Evenheat kiln will have some variation in temperature (one zone and a temp probe at the top). You can figure what the likely temp of your piece is by some experimenting heat treating and measuring hardness, but you still might be off by 10-25 degrees at low temps and more at high.

Sugar Creek kiln is better this way, as a probe is on the side, just above the floor level, but it has two rows of coil instead of 4 of Evenheat (it will heat up more slowly), and at $200 less, it might not be a better deal over Evenheat.

In that sense, you don't get precise temperature measurement, unless you add additional sensors into the kiln or able to measure temp of heated piece with an infrared thermometer (industrial grade - very expensive, all others - inaccurate). To know at what temp you heat treat and temper, you have to do a bit of experimenting, testing for hardness and recording your findings. There will be some guess involved at all times.

Which is to say that it will be not that different in terms of accuracy than torch heat treating.
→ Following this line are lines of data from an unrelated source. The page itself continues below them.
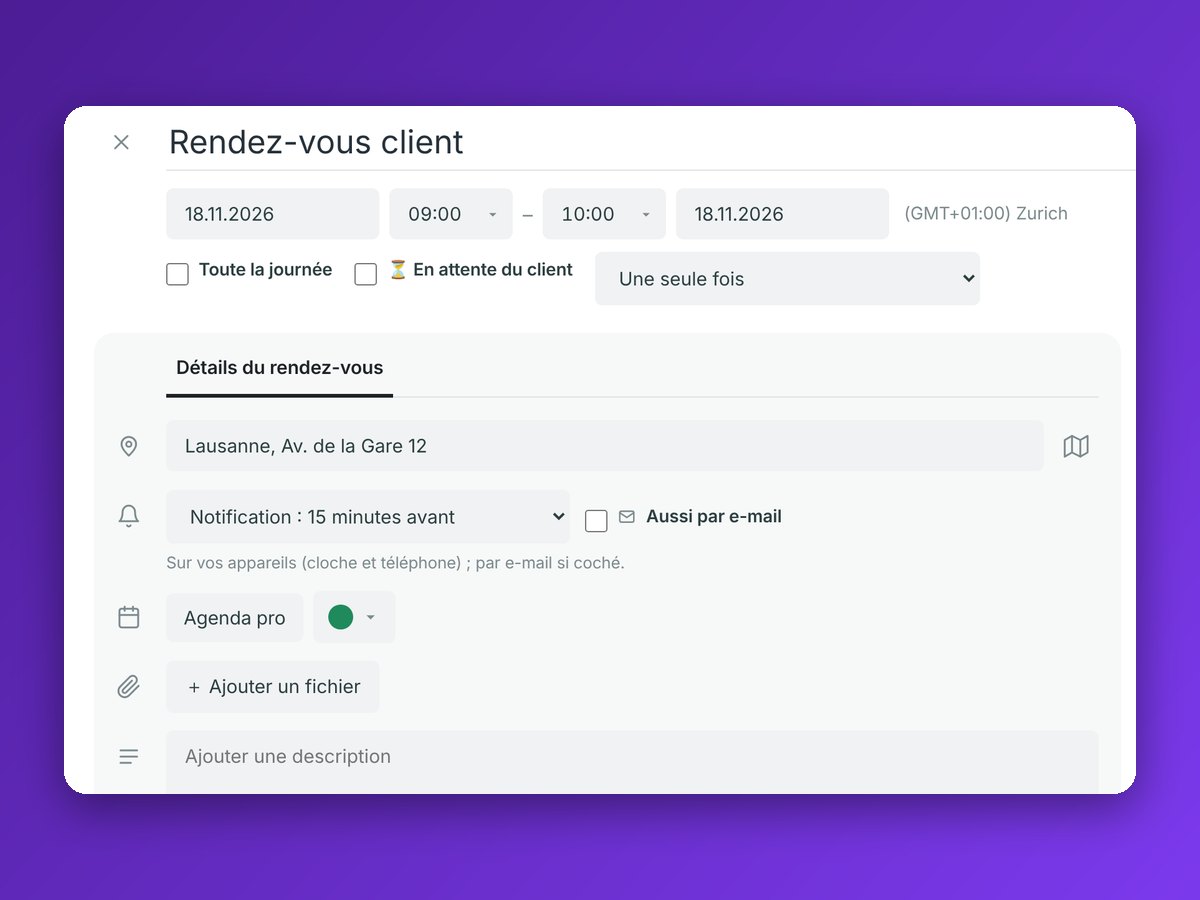Open the map icon beside location
This screenshot has width=1200, height=900.
click(x=1076, y=446)
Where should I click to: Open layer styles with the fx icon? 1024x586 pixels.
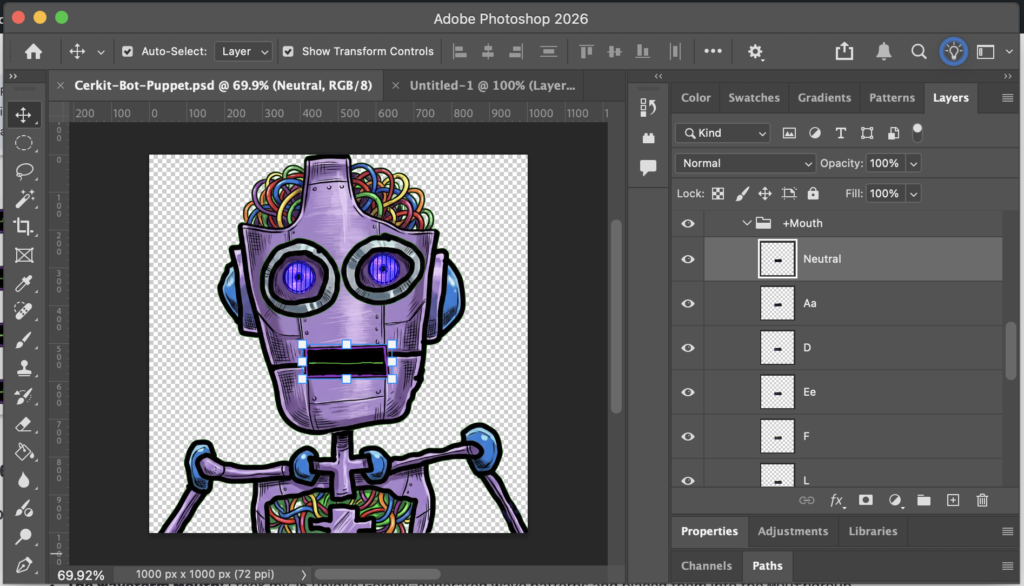tap(836, 500)
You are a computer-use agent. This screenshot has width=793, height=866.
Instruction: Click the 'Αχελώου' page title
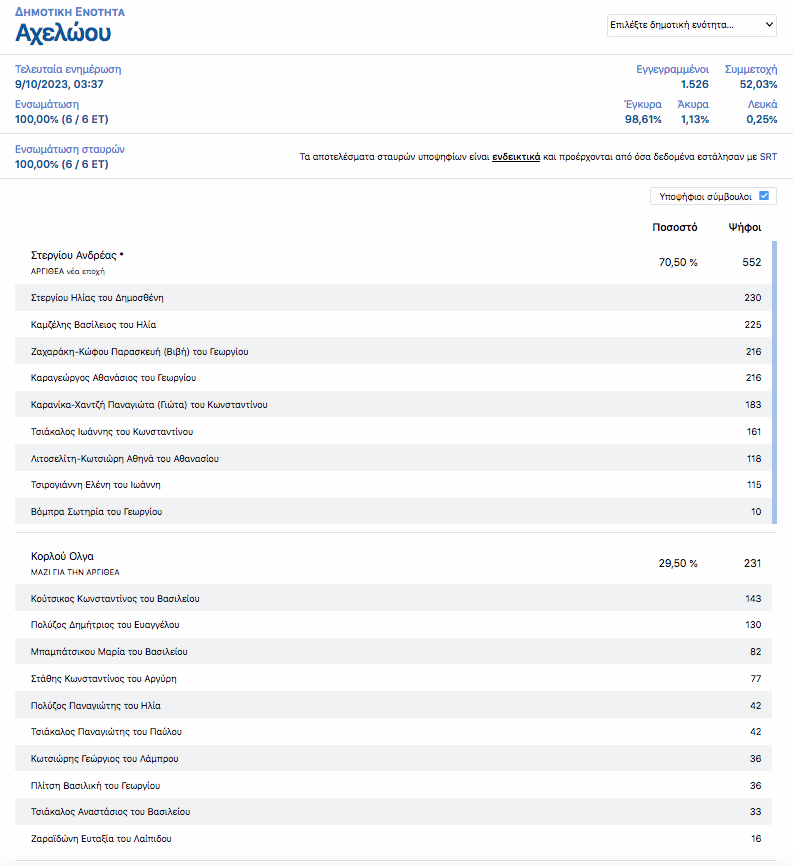click(x=63, y=33)
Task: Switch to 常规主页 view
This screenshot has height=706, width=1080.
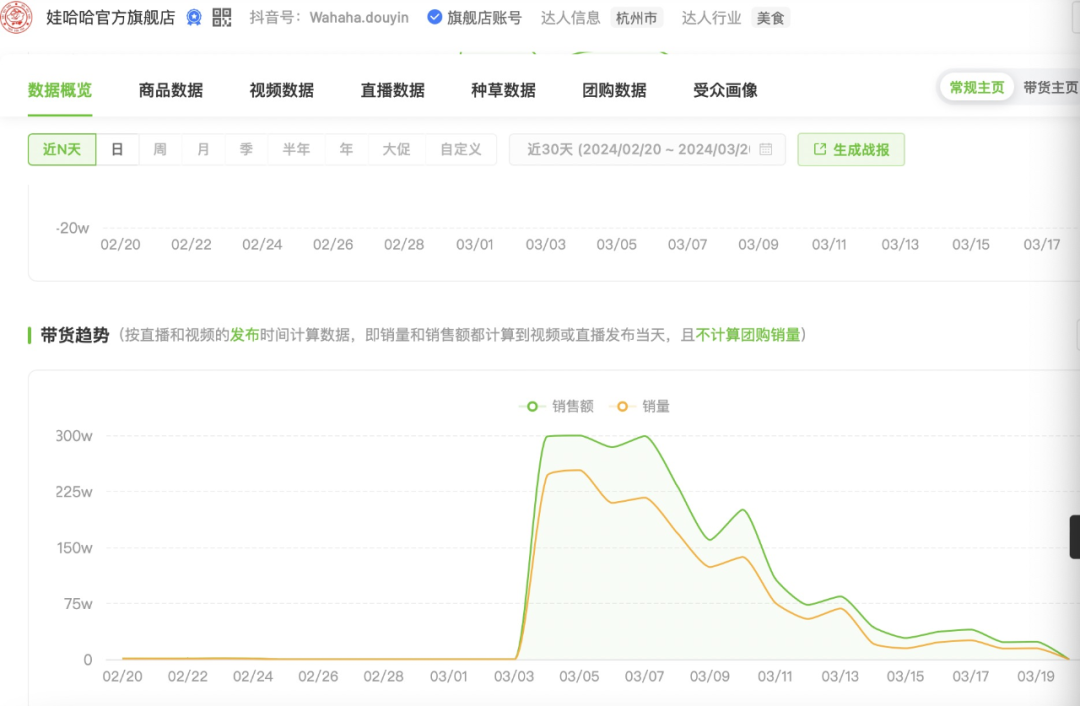Action: tap(977, 88)
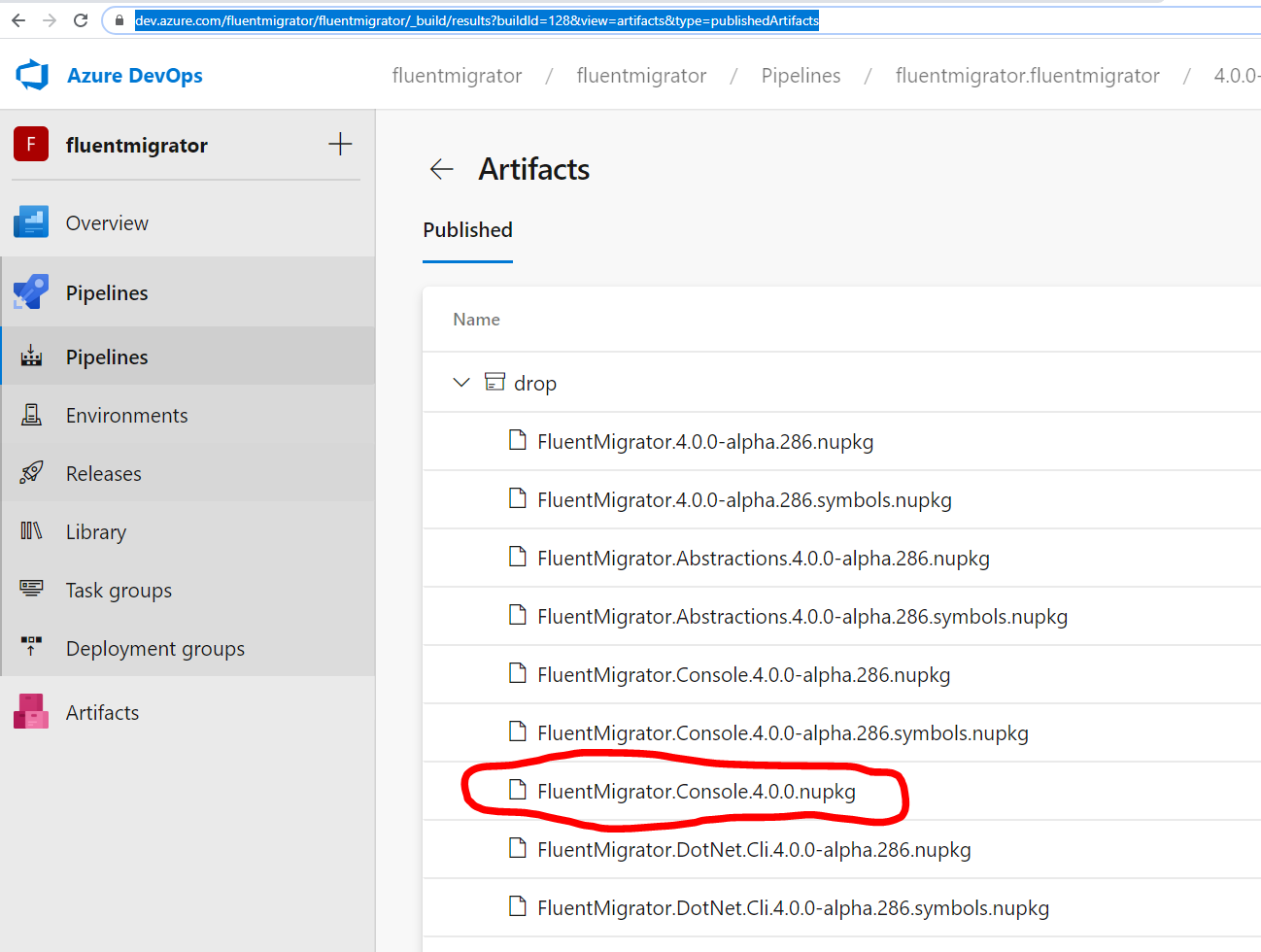This screenshot has width=1261, height=952.
Task: Click the Releases rocket icon
Action: click(32, 473)
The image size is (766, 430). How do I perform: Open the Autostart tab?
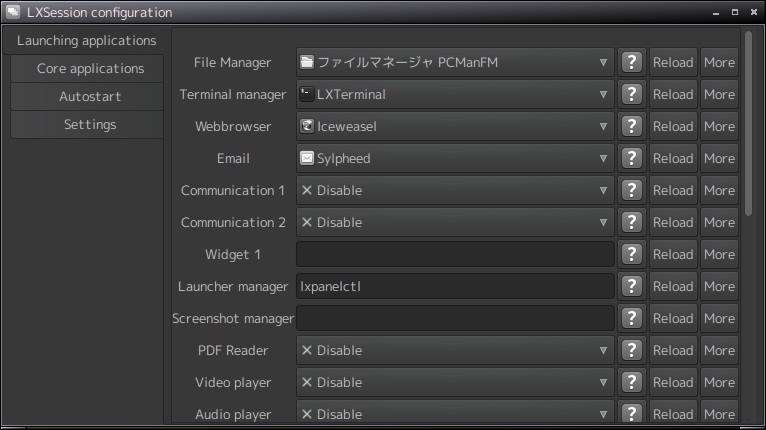click(90, 97)
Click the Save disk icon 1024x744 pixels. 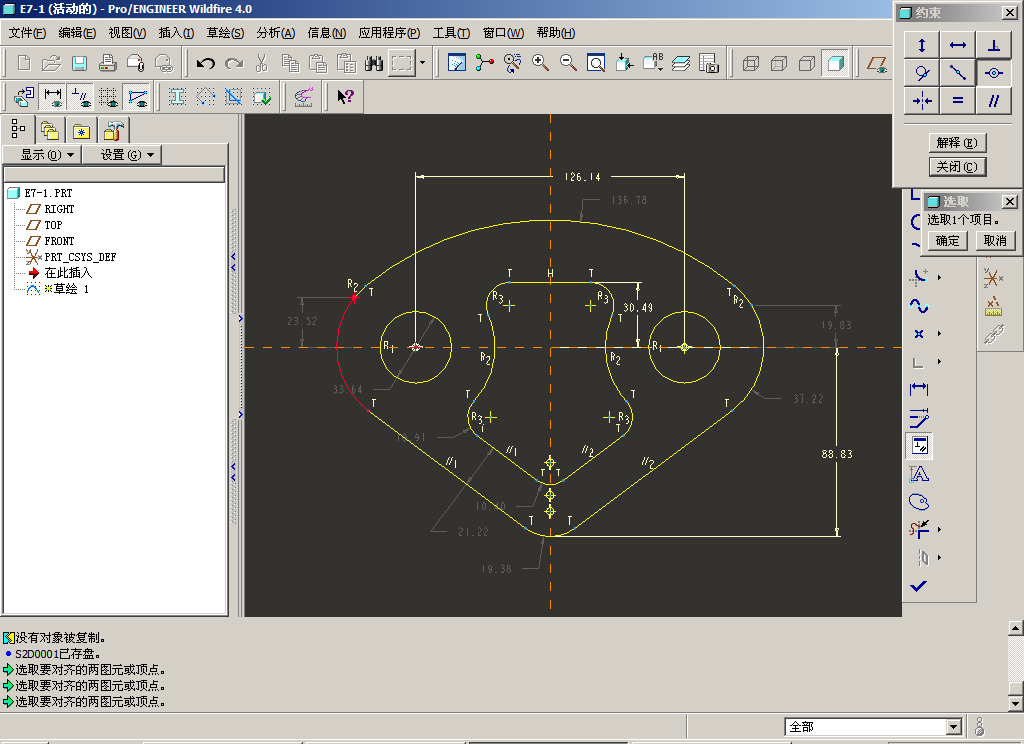coord(79,63)
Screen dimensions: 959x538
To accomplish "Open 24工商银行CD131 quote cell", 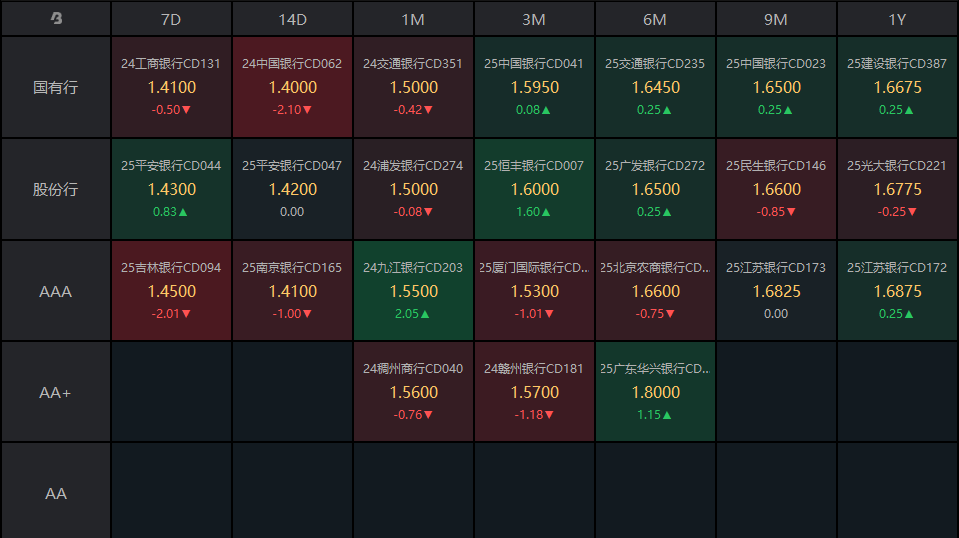I will pyautogui.click(x=171, y=87).
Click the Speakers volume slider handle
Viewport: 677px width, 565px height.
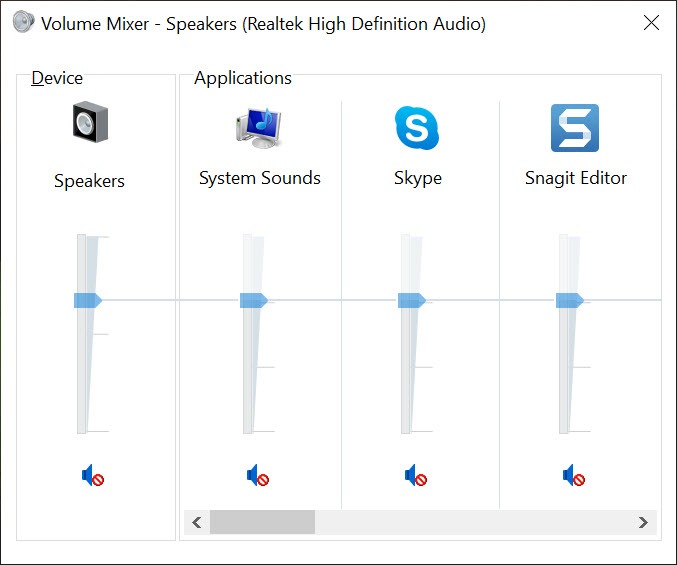click(88, 300)
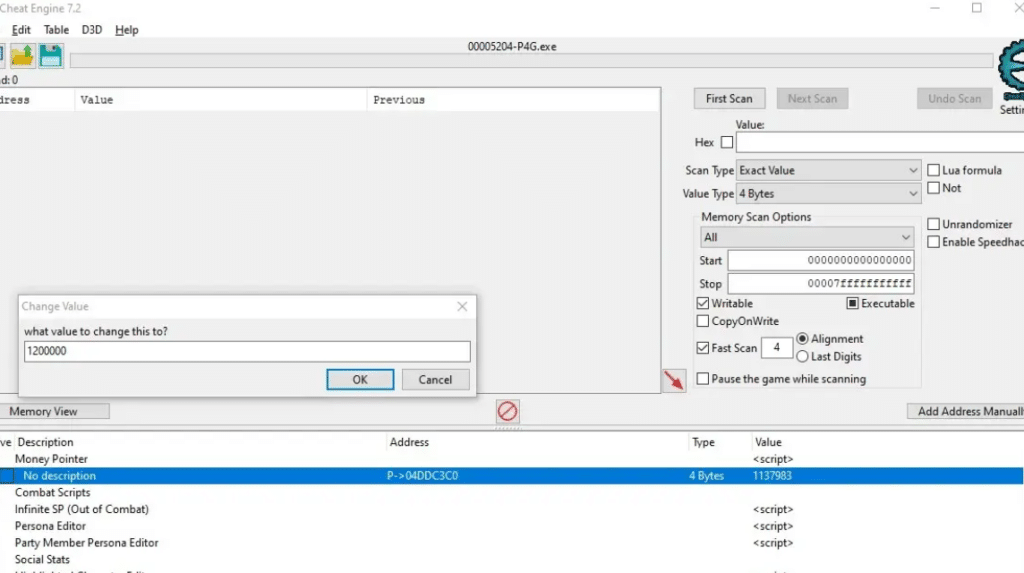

Heat treating with torch (by eye) could be pretty accurate, as long as your eyes are not failing you and you test your work for hardness and cutting ability regularly, as I believe Bill does. 

M


----------



## l r harner (Jul 11, 2011)

also good to have a baffle for at least the sides of the blade to keep the heat even and not being directly "blasted" buy the coils when they cycle 

the added mass also helps keep the temps for swinging wildly 

and for the guys that temper in there home oven or toaster oven a brick or 2 will help leaps and bounds (keep the blade between the heated bricks )


----------



## Bill Burke (Jul 11, 2011)

l r harner said:


> so why not use the kiln to heat for quench bill? least for the kitchen there is little to no need for a soft back or the ability to bend 180degrees many times (maybe on a single bevel to straighten after honing)
> 
> is it that you like the edge to have all the grain refinement ? why not make the whole blade just as refined? is there a benefit to having a spine thats not as refined as the edge ?
> if you still wanted just a hard edge you could always just edge quench
> ...



One of the things that helps with fine grain is how quickly you can heat the steel to austenitizing temps. An oven is not very fast. Salt or lead is pretty fast and I have been doing some playing with salt. a torch can be very slow or very fast or in between what ever I want. I can also dictate the size and shape of the hardend portion of the blade, From just the edge to the entire blade, much better than heating the whole blade and doing an edge quench. Lastly I have done it this way for so long and I get such good results that I am very reluctant to change things now. Not that I won't change but there will have to be some pretty strong evidence and definitive proof before I do.


----------



## Marko Tsourkan (Jul 11, 2011)

What do you use for a baffle, Butch? I got two extra bricks with Sugar Creek, wonder if this is what they are for.

M


----------



## jmforge (Jul 27, 2011)

Roman Landes swears that W2 can and should be left harder than "normal" even for field knives. I think he leaves his at around 62RC.


----------



## Delbert Ealy (Jul 29, 2011)

Marko Tsourkan said:


> Evenheat kiln will have some variation in temperature (one zone and a temp probe at the top). You can figure what the likely temp of your piece is by some experimenting heat treating and measuring hardness, but you still might be off by 10-25 degrees at low temps and more at high.
> 
> Sugar Creek kiln is better this way, as a probe is on the side, just above the floor level, but it has two rows of coil instead of 4 of Evenheat (it will heat up more slowly), and at $200 less, it might not be a better deal over Evenheat.
> 
> ...




My kiln was made by evenheat, but it is not a traditional knifemakers kiln. Mine is vertical 36 inches high and has 16 rows of coils. My controller(Omega) and thermocouple was not included and I put that system together myself. They are located in the middle of the kiln right where the blades go. I have tested my system with yet another thermometer and my system has an accuracy of 2 degrees even in the 1500f range. 
I believe in constant testing and even test-to-destruction and I do that to insure quality control.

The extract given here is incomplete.